Sunday, March 10, 2013

Blog #6~ Watch “Sonne” by Rammstein and compare the story and persons, motives, symbols in the music video with those of “Snow White” fairy tales read in class. What is similar? What is different? Which one do you like better and why?

        The Rammstein version and the Brothers’ Grimm version of ‘Snow White’ have some similarities but also very different. In both there are little men, although there are only 5 ‘dwarfs’ in the Rammstein version. In the music video, Snow White was herself the evil ruler, punishing the little men for not finding enough gold for her, whereas in the Brothers’ Grimm version the queen is the evil one, finding fault in Snow White for being so beautiful. From the translation that I used, there was no mention of beauty, just the sun can blind and hurt you. Additionally, in ‘Sonne’ the dwarfs appear to serve Snow White as opposed to her forming a social contract with them to do house work, the dwarfs can be seen brushing Snow White’s hair and polishing her apples. Which brings me to my next different, Snow White is the one with the apples. There is no 3rd party trying to hurt her. Instead she is hurting herself, and ultimately killing herself, by snorting the gold that the dwarfs find in the mines. Although there is the similarity of the glass coffin at the top a mountain in both stories the means for awakening are very different. At the end of the video instead of the apple killing her and the prince coming to save her, the apple awakes her from her glass coffin, by breaking it. The “Young Slave” had even less in common with the music video. There is not mother ever mentioned nor is there a kind uncle or wicked aunt. In the music video there are only Snow White and the dwarfs. The girl in the video is not seeking a way to get back to her rightful place and does not ask anyone for anything but gold. 

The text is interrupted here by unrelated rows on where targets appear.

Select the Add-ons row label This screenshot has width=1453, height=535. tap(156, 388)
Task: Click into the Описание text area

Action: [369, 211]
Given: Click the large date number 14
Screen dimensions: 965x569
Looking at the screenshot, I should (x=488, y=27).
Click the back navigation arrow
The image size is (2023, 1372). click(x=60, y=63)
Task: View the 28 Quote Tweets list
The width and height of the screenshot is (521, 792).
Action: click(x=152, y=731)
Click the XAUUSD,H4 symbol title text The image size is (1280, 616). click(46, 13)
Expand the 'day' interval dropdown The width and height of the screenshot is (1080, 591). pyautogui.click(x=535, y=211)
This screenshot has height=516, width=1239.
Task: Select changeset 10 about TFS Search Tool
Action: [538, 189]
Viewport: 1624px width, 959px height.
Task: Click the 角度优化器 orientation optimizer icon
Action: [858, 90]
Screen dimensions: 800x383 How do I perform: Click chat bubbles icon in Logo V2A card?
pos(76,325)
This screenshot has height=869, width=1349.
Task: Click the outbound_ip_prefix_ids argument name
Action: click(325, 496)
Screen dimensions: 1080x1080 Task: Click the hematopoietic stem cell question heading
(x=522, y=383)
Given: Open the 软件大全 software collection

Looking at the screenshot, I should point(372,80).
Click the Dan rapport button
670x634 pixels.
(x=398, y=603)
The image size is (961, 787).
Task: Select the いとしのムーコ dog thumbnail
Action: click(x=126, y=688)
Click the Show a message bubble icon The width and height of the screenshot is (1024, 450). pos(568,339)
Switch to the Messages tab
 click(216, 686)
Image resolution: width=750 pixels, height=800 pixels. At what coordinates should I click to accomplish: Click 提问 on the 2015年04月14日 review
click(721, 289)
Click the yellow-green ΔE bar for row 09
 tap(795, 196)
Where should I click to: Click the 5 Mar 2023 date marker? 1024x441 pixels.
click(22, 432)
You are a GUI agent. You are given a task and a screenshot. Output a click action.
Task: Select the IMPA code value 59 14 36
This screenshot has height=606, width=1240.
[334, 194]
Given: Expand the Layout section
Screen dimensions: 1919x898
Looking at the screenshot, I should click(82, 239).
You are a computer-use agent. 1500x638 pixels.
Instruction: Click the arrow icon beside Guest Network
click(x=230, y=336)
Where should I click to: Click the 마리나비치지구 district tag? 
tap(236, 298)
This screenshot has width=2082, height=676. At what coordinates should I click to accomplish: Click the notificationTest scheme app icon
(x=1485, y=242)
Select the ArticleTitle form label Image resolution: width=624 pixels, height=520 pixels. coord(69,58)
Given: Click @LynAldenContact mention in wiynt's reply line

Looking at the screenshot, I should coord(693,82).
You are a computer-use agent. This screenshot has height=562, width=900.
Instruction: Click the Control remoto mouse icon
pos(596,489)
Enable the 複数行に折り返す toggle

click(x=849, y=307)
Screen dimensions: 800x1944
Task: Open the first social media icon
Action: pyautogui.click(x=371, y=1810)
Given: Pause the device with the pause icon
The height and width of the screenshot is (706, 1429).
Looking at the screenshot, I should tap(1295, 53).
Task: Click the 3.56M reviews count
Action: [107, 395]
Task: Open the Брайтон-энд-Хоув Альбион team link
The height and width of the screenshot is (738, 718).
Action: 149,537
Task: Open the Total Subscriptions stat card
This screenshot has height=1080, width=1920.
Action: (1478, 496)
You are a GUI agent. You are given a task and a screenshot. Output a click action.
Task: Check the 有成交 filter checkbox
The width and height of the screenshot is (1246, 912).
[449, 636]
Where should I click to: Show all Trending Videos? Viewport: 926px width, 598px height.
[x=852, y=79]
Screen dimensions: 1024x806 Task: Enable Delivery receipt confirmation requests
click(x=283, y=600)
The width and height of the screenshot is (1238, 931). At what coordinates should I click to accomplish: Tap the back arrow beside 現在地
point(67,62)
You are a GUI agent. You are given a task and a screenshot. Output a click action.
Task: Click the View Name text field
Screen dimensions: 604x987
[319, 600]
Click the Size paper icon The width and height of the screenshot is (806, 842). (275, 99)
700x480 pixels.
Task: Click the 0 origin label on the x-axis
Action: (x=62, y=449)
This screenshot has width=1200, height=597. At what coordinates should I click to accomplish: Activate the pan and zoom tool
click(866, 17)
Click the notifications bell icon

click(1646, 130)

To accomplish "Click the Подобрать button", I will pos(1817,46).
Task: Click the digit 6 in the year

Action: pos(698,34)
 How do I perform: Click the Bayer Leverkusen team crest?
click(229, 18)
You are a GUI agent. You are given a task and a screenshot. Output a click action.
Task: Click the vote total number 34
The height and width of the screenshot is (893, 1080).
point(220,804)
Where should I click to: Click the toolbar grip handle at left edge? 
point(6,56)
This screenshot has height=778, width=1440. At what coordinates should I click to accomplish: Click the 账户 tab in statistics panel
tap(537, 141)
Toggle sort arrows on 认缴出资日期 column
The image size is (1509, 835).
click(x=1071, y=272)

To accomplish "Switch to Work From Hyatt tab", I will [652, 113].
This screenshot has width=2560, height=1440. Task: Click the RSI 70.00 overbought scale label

         I actually preferred the Rammstein version to the other ones. I enjoyed the dwarfs actually seeming upset at the invasion of Snow White into their homes. As they dug in the mines for more gold, it appeared to me that they were frustrated with their work and bitter at having to serve. I also liked that Snow White herself was the evil queen instead of a helpless maiden. She made the men work for her and give her what she wanted as opposed to doing all their housework for them. She took on some of the stronger characteristics of the evil queen in other versions which enabled her to be independent and take over the dwarfs’ house as leader.